■ Brief ■
Duplicate everything from the start of the items down to and including the line that contains "click(542, 65)", leaving the pictures out of your answer.

■ Working data ■
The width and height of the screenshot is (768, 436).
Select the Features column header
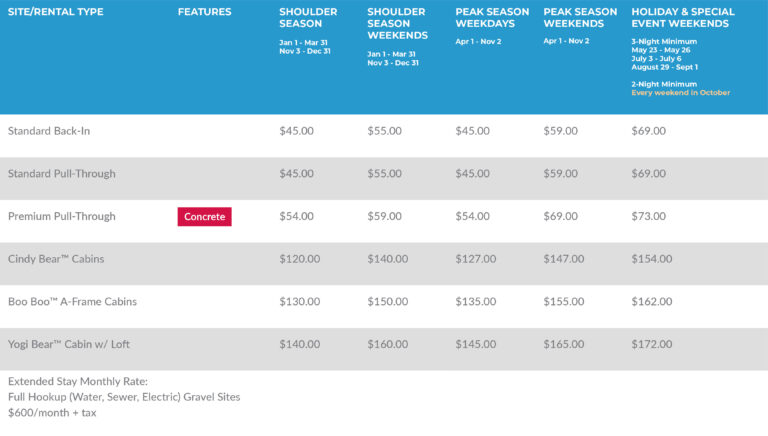coord(204,12)
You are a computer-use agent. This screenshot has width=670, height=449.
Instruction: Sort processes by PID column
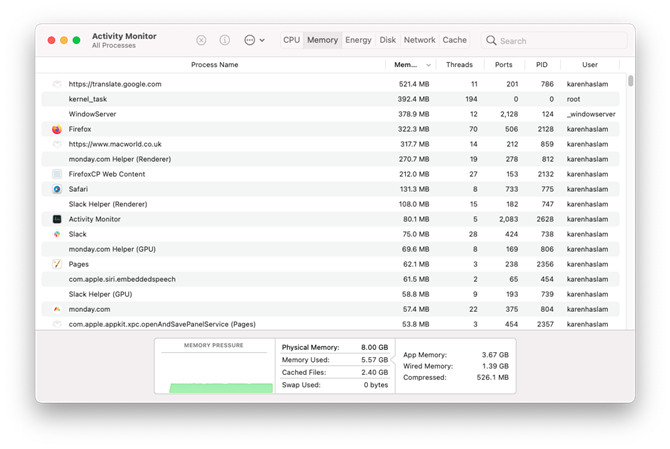click(542, 65)
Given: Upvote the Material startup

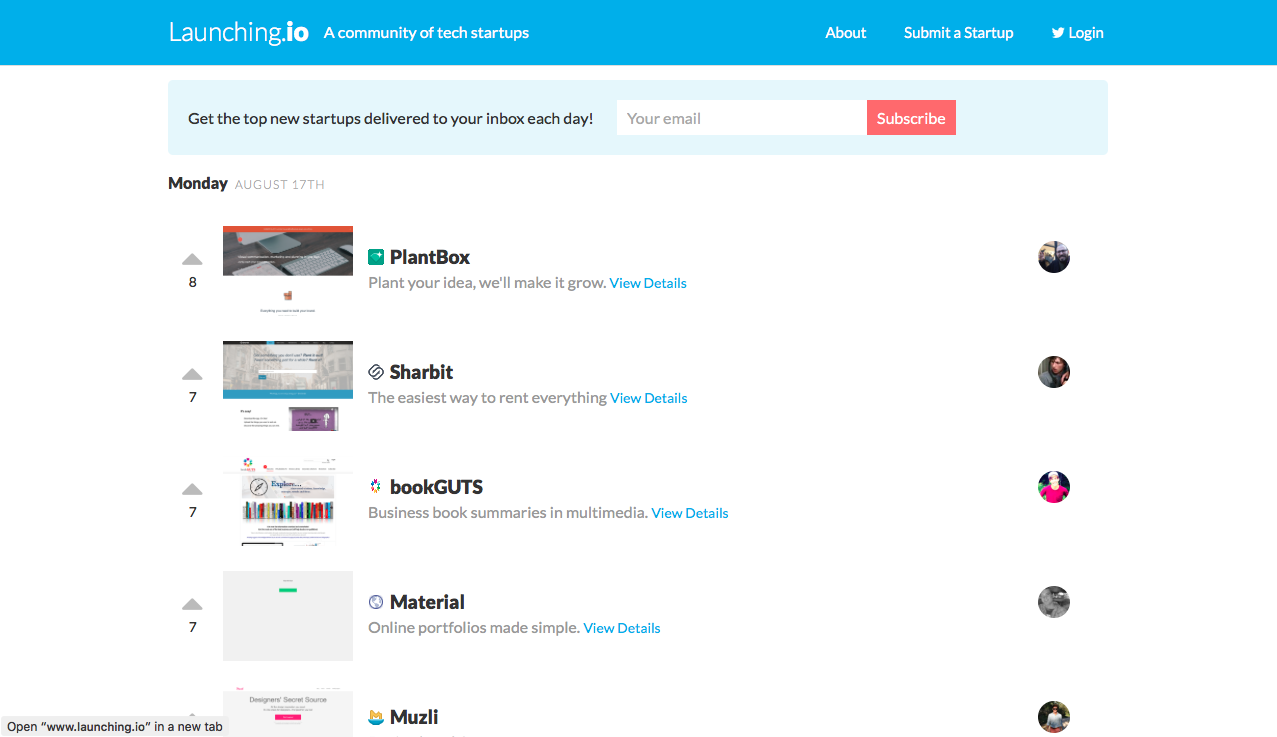Looking at the screenshot, I should (x=192, y=603).
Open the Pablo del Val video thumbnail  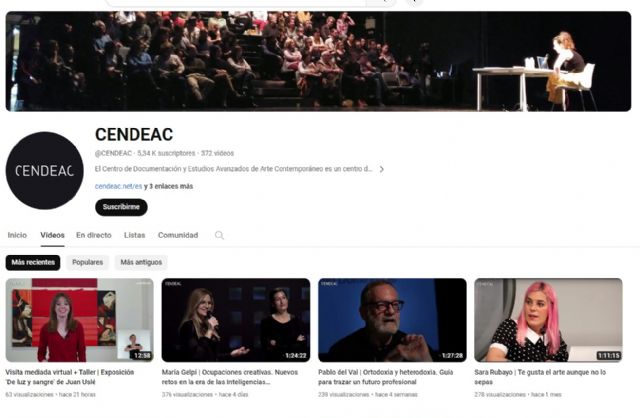pos(392,320)
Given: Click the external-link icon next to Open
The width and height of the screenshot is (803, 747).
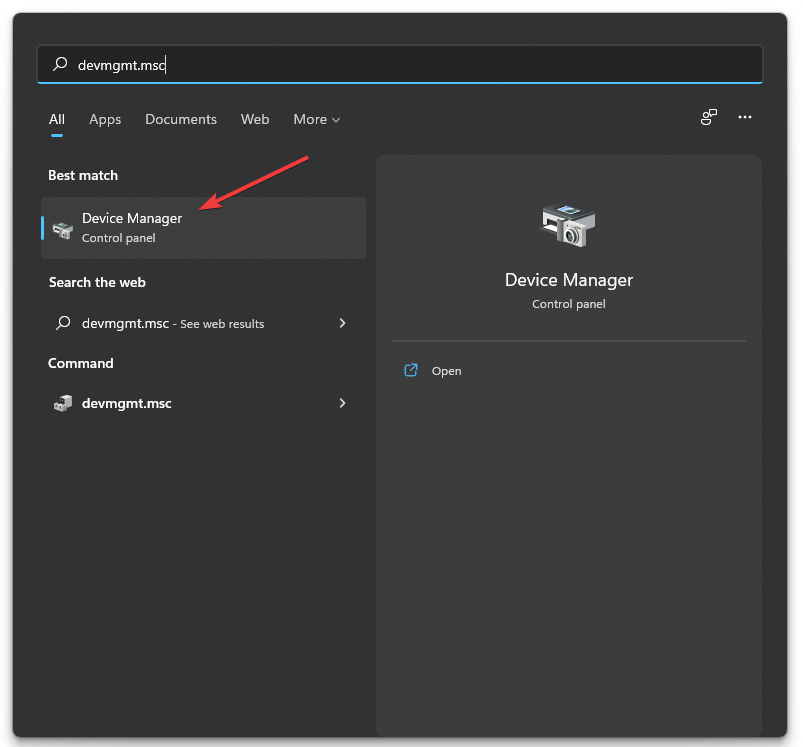Looking at the screenshot, I should coord(410,370).
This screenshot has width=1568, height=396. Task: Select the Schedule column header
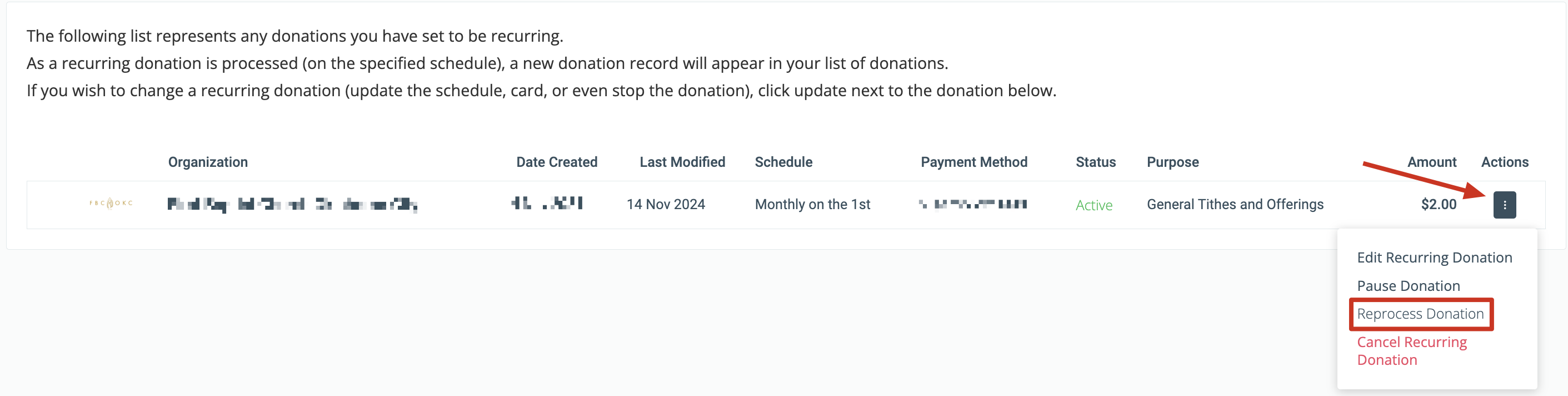coord(783,161)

■ Response to this task ■
The width and height of the screenshot is (768, 436).
Select the Features column header
coord(204,12)
You are a computer-use agent. This screenshot has width=670, height=449.
Instruction: Sort processes by PID column
click(542, 65)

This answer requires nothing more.